Ze had geen lyrische natuur en kende geen zelfvertedering. Toen in 1926 Mevrouw van Zeggelen allerlei schrijfsters om jeugdherinneringen vroeg, om die in een bundel ‘Onze Mei’ te verzamelen, was Margo, naar ik vermoed, de enige, die antwoordde: ‘ik was een heel gewoon kind dat zich nooit bewust gelukkig, noch ongelukkig voelde; een kind dat bestond en gezond was; dat op school ijverig leerde en knikkerde in den tuin. Ik vond mezelf volstrekt niet interessant; best mogelijk dat ik weleens niet begrepen ben, maar dan heb ik het niet gemerkt.’

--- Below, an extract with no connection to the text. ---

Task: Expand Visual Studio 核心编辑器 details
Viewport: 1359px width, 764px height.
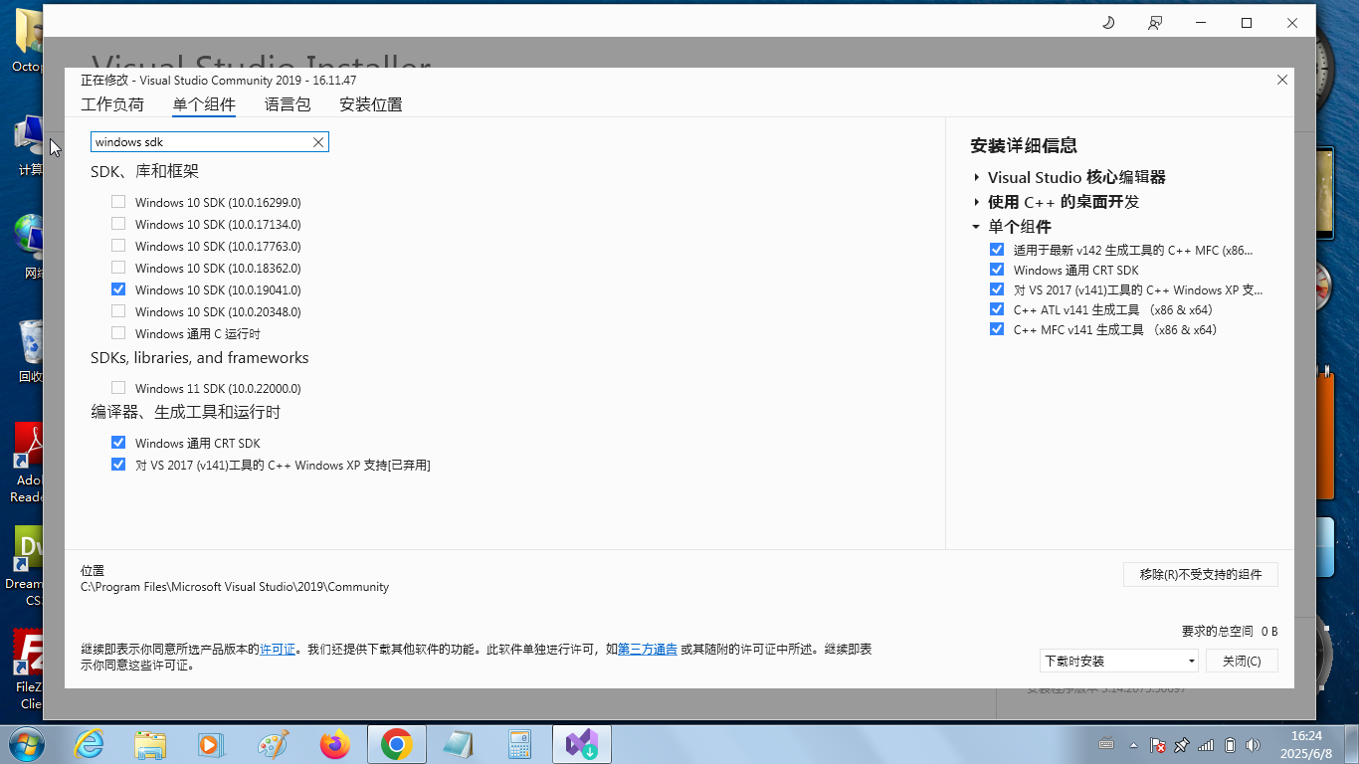Action: 977,177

Maar haar man, ‘haar altijd verwonderde ridder’ zo als Dirk Coster hem heeft gequalificeerd, dacht er anders over. Die had wèl iets over de jeugd van zijn aanbeden vrouw te vertellen, ofschoon hij haar toen niet heeft gekend. Hij spreekt over ‘een lekkere rooie vlecht’; over ‘gezellige, gouddoorsproete rooie wangen’; ‘het bloeiende kind, met het eenvoudig, oprecht karakter, de koddige invallen en den gevoeligen aard, die zich nooit uitte.’ Hij vertelt, hoe ze als meisje van twaalf jaar ‘schreide in haar bed, alleen om de klank van Fransche verzen, die ze niet begreep.’

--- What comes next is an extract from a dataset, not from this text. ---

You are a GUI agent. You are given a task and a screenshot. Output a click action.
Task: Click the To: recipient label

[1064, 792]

Toen ze dertien jaar was, schreef ze op haar kamertje, in het geheim, haar eersten roman ‘George Couvron.’ Haar pseudonym was Victorine d'Oxème. (Ze had blijkbaar van kind af een voorliefde voor franse klanken). Ze bracht hem naar de plaatselijke courant en hij verscheen in een reeks feuilletons. Haar moeder zat die elken avond ernstig te
| |
| |
lezen, terwijl Margo in dezelfde kamer haar huiswerk maakte. Niemand vermoedde iets, totdat op een middag, aan de koffiemaaltijd, een boek voor de jongejuffrouw werd binnengebracht, dat het inschrift droeg: ‘met den vriendelijken dank van de redactie van de Bergen op Zoomse courant.’ Er volgde een scène, ‘die mijn pen weigert te beschrijven,’ zoals Carel Scharten het uitdrukt. Haar moeder ging naar de school om te vragen, of Margo 'tje in de toekomst niet een dubbele portie huiswerk kon krijgen. Maar de vader was in zijn hart trots op zijn voorlijke kind en sneed er over op tegen zijn vrienden.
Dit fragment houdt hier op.